How so? Well, Stafford has been a consistent presence under center for the Lions since he debuted in 2009 (outside of an injury-plagued 2010). Prior to Stafford’s arrival, the Lions had used nine quarterbacks in the 10 years since its last playoff appearance in 1999.
Secondly, Stafford knows how to throw the football. The 2013 campaign marked his third straight season of more than 4,500 passing yards and 20 touchdowns, which is hard to argue against.
Thirdly, and most importantly, Stafford led the Lions to the playoffs. For the Lions organization—a team that drafted Stafford after the first 0-16 season in NFL history—making the playoffs just three years later is extraordinary.
Those three criteria still apply and are important to consider when assessing Stafford’s contract situation from the Lions perspective.

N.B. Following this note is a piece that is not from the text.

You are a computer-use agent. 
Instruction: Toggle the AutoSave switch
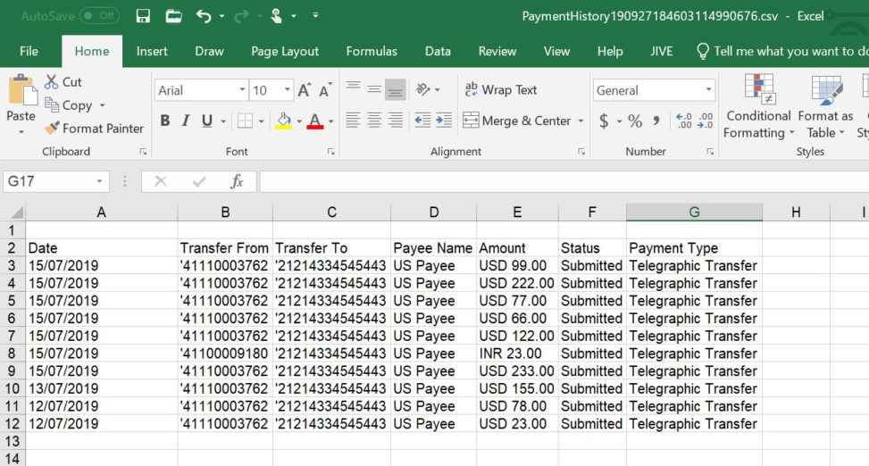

So then why am I revisiting that article? This sentence:
“But most of all, Stafford’s presence has let GM Martin Mayhew focus on addressing other needs of the team…”
When the Lions entered their bye week with the best chance of any NFC North team of claiming the division, this was true. Stafford was set, there wasn’t much to worry about—his record against winning teams was lacking, but that could easily change with the right personnel. The focus could shift toward the secondary and bolstering an already strong offensive line.

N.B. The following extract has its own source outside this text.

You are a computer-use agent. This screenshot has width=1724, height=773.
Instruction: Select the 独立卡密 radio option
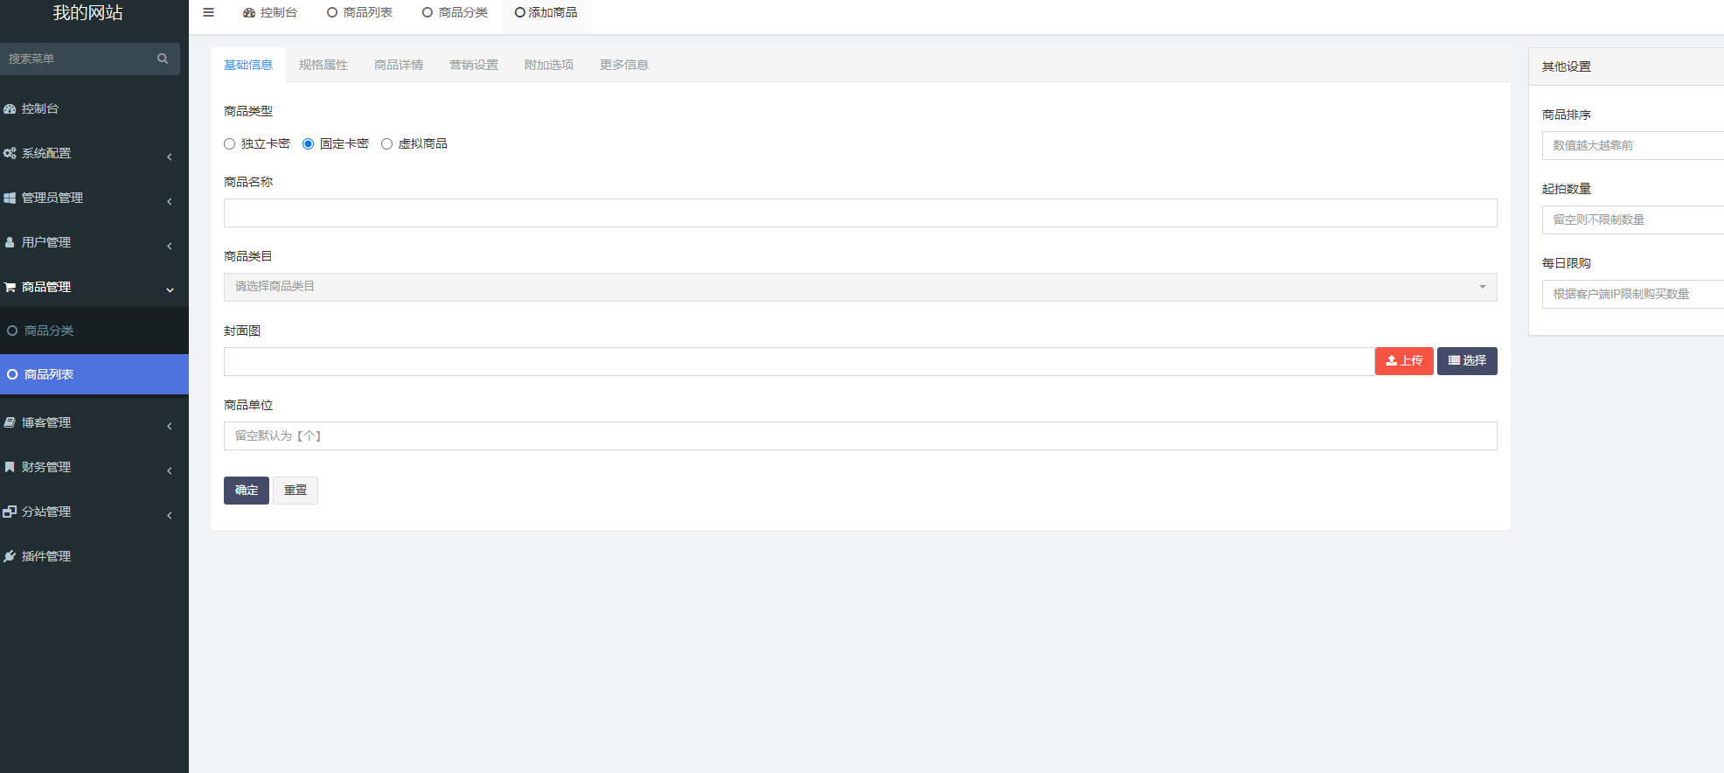tap(230, 144)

Then, it all fell apart. Head coach Jim Schwartz and offensive coordinator Scott Linehan were fired, and suddenly, the entire focus of the Lions’ offseason turned toward fixing the one thing the front office didn’t think would need fixing: Matthew Stafford.

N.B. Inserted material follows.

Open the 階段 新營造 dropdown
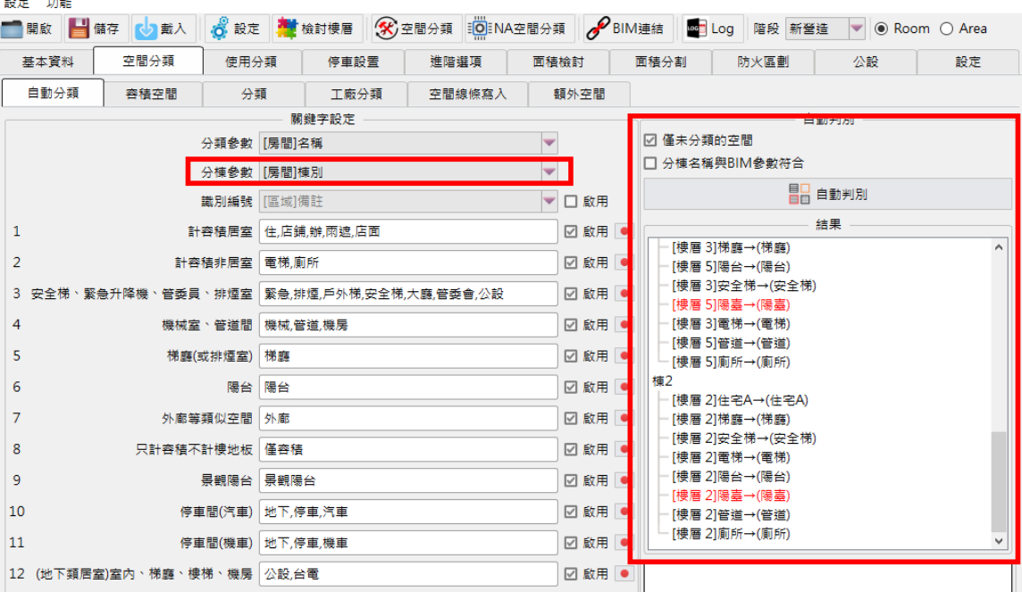The image size is (1022, 592). (x=857, y=29)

Mayhew’s coaching hires this offseason have been almost entirely aimed toward Stafford’s development. Jim Caldwell’s background includes Peyton Manning and Joe Flacco, Joe Lombardi’s includes Drew Brees, and new quarterbacks coach Jim Bob Cooter’s resume includes work as an offensive assistant to Manning’s Broncos. The front office has surrounded Stafford with an entourage of coaches picked mostly—in my opinion—due to the fact that they have worked with the likes of Manning, Brees, and Flacco. All three are unproven in their roles, and only Caldwell has actually held his current position in the past.
Mayhew and the rest of the Lions front office took a gamble on Stafford last year in extending his contract, thinking that they had their winning quarterback and could simply fill the rest of the cupboard around him. The fact that they are now welcoming three new quarterback-heavy coaches to the staff cannot be reassuring to Mayhew and his staff.
I’ll ask the question again: has Stafford earned his extension?
For the reasons above, yes he has—in the context of the Detroit Lions organization. However, it’s not as black-and-white as it was in November. His dismal second half of the 2013 season, combined with the Lions’ failure to ultimately lock down an easy division title, was a tremendous step backward for Stafford. Add in a complete 180 of Mayhew’s priority list and the extension has me more and more nervous every day.
The 2014 season, and Stafford’s reaction to the new coaches and offense, will say a lot about the quarterback’s ability to lead a playoff-caliber team. I’m still cautiously optimistic that the deal will end up being a positive for the Lions, but the bust potential is certainly an elephant in the room entering next season.